The danger star glowed in Cuanduine’s eye at that, and the whirr of the gathering of the Bocanachs and Bananachs sounded in the distance like the first whisper of a coming storm.
The Philosopher, mindful of how they used to treat Cúchulainn in such crises, threw over him a jugful of water. I will not say that it boiled as it fell from his body (though indeed it did), for you would not believe me; but we have Lord Mammoth’s testimony that a splash of it scalded him through his trousers, and certain it is that two jugs more were needed to reduce the hero’s temperature to normal.
“You had better make no more such offers,” said the Philosopher to Lord Mammoth, “or the Water Trust will raise my rates.” But the Lord Mammoth was so awed by the miracle he had seen, and withal so dumfounded by the reception accorded, for the first time in his experience, to an offer of money, that there was no need for the warning. In fact it was only by strenuous application to the smelling-salts supplied to him by his deaf and dumb valet that he was enabled during the next five minutes to breathe at all.
Taking advantage of his silence, Lord Cumbersome arose from his chair and spoke.
“Gentlemen, I have not come here to — in his own eloquent and memorable phrase — double-cross a brother journalist in the speculative enterprise that has led him to the Emerald Isle. My sole object is to obtain for England the help and advice of one whom I unhesitatingly acclaim as a profound thinker and a legitimate claimant to the title of a truly Great Man. England, gentlemen, stands to-day on the brink of a volcano. All her most cherished ideals are in the melting-pot. Discontent is rampant among the lower classes——”

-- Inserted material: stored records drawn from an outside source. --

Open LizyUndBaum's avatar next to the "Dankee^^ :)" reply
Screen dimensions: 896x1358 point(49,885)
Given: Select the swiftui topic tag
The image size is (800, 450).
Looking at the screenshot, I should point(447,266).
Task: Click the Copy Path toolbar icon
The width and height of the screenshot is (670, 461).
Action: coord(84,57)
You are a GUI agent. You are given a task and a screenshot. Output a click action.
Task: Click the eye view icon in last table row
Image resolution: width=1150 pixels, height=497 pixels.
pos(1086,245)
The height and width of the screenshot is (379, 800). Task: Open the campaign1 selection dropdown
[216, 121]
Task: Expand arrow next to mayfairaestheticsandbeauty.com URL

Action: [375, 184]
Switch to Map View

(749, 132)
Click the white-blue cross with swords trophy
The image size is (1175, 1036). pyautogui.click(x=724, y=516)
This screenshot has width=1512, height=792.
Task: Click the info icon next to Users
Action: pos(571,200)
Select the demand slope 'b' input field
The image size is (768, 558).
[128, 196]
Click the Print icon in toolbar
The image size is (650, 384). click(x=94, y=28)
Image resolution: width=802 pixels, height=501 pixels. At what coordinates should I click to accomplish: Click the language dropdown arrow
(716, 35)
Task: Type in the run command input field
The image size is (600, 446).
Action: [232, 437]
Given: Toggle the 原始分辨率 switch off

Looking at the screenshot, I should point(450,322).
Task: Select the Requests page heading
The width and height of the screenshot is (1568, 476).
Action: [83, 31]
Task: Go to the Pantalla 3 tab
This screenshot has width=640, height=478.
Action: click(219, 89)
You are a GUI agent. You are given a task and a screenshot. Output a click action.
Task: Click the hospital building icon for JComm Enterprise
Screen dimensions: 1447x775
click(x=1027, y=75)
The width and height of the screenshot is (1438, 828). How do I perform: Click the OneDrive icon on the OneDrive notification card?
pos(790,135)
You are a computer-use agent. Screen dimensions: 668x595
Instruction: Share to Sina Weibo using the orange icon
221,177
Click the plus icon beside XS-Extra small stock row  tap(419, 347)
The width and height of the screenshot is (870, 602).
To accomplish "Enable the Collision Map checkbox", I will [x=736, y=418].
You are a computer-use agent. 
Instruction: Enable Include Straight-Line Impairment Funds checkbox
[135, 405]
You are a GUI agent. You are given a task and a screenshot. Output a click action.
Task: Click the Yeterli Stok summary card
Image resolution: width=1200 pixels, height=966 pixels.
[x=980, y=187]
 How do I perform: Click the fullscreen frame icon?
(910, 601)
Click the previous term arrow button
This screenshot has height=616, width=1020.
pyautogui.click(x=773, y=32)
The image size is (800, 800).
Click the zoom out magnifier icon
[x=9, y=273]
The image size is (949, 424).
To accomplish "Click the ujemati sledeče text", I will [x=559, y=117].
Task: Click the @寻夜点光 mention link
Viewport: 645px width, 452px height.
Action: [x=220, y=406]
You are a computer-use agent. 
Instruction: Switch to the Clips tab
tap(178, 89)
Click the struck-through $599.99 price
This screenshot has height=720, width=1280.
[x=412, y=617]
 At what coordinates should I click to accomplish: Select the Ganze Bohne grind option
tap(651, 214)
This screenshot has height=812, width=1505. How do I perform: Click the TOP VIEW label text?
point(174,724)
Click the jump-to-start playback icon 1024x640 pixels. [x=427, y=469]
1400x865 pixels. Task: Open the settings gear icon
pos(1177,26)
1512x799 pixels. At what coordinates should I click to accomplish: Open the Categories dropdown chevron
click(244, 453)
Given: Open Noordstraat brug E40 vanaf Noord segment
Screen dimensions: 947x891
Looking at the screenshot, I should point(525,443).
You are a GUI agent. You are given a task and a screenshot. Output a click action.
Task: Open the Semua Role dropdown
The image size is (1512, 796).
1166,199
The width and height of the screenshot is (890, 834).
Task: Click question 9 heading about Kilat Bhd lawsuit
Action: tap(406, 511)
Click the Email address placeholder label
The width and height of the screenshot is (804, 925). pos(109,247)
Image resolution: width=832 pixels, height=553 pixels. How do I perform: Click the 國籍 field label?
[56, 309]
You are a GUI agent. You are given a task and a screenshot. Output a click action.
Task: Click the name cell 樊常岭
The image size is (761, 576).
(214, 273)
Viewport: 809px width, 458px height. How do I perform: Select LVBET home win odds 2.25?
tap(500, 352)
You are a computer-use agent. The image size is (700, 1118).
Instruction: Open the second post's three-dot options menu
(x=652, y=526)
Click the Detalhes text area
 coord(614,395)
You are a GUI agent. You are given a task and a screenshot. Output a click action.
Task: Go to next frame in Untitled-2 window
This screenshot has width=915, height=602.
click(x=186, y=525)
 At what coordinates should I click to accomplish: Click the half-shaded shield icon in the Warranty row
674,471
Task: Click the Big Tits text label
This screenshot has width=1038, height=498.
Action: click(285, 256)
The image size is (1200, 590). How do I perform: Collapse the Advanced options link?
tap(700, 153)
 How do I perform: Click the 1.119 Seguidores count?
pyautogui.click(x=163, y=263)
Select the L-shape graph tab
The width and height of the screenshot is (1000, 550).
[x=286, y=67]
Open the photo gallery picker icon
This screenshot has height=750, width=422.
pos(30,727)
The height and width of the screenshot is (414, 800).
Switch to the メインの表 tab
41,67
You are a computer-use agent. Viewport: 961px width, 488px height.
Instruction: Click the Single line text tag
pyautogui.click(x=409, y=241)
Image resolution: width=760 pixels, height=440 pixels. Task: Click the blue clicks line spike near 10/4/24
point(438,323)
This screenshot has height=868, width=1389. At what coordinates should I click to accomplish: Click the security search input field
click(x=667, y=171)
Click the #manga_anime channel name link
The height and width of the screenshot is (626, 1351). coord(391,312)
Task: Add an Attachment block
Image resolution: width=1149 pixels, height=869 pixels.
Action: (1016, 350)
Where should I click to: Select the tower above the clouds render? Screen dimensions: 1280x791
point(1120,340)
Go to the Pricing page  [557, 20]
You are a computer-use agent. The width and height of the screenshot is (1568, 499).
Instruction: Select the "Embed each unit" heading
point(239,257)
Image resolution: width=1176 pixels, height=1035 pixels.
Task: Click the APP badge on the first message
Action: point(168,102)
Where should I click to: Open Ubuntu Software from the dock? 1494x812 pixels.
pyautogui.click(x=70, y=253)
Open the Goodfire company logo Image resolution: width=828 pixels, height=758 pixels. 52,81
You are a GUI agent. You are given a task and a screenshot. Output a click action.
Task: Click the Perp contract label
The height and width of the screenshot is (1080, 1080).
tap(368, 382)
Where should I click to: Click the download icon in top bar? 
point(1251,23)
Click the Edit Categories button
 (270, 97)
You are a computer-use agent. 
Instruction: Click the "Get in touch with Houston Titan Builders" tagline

“Discontent with what?” asked Cuanduine.
“Goodness only knows,” said Lord Cumbersome. “Of course there’s the housing shortage, and the high cost of living, and the unemployment question, and the increased tax on milk, and so on — the usual, and I may say inevitable, concomitants of industrial civilisation: but, after all, when have we been without such troubles? Possibly the real cause is American dollars, as Lord Mammoth’s papers suggest; more possibly it is Japanese yen, as my own assert; or, for all I know, it may be Tcheko-Slovakian thingumabobs. But these are mere questions of academic interest. We are concerned to find a remedy rather than a cause; and that task I feel, sir, lies with you. Let me then, as an Englishman, who cannot watch unmoved the slow drift of his country to destruction, beg of you to come amongst us and apply your saving doctrines to our desperate case. Do not fear a repetition of the treatment that has been meted out to you here: you know a prophet is never honoured in his own country. Moreover, if I may say it without offence, Ireland has ever been intolerant of criticism. Now we English, though we cannot boast the dazzling qualities that distinguish Irishmen throughout the world, have certain solid characteristics which you admittedly lack. We are broadminded, tolerant, open to conviction. We are always ready to listen to new ideas, particularly when expounded by countrymen of your own. Did not our ancestors welcome the great Shaw to our midst, and though his every word was like a sharp stone flung at our vitals, did they not flock to his plays like sheep until they made him a millionaire, and praise and lionise him until he nearly burst with conceit? Mr. Coondinner, if you come to England, I can promise you that you will be received not with jeers and volleys of stones, but with rapt attention and showers of roses.”
“I will consider this,” said Cuanduine.
“Do so. And I will add one word more. I would not presume to ask you to become a paid contributor to my organs. But, to forward the good cause, they shall be always at your service. They have not the enormous circulation enjoyed by those controlled by Lord Mammoth; but they are papers of weight and standing, preserving the best traditions of English journalism, and read by the solid common-sense elements that are the backbone of the community. And now, sir,” concluded Lord Cumbersome, taking his hat from his eunuch, “I will not try to hurry you to a decision, but will take my leave, confident that the cry of England’s bewildered millions will not fall on deaf ears. Good day, gentlemen.”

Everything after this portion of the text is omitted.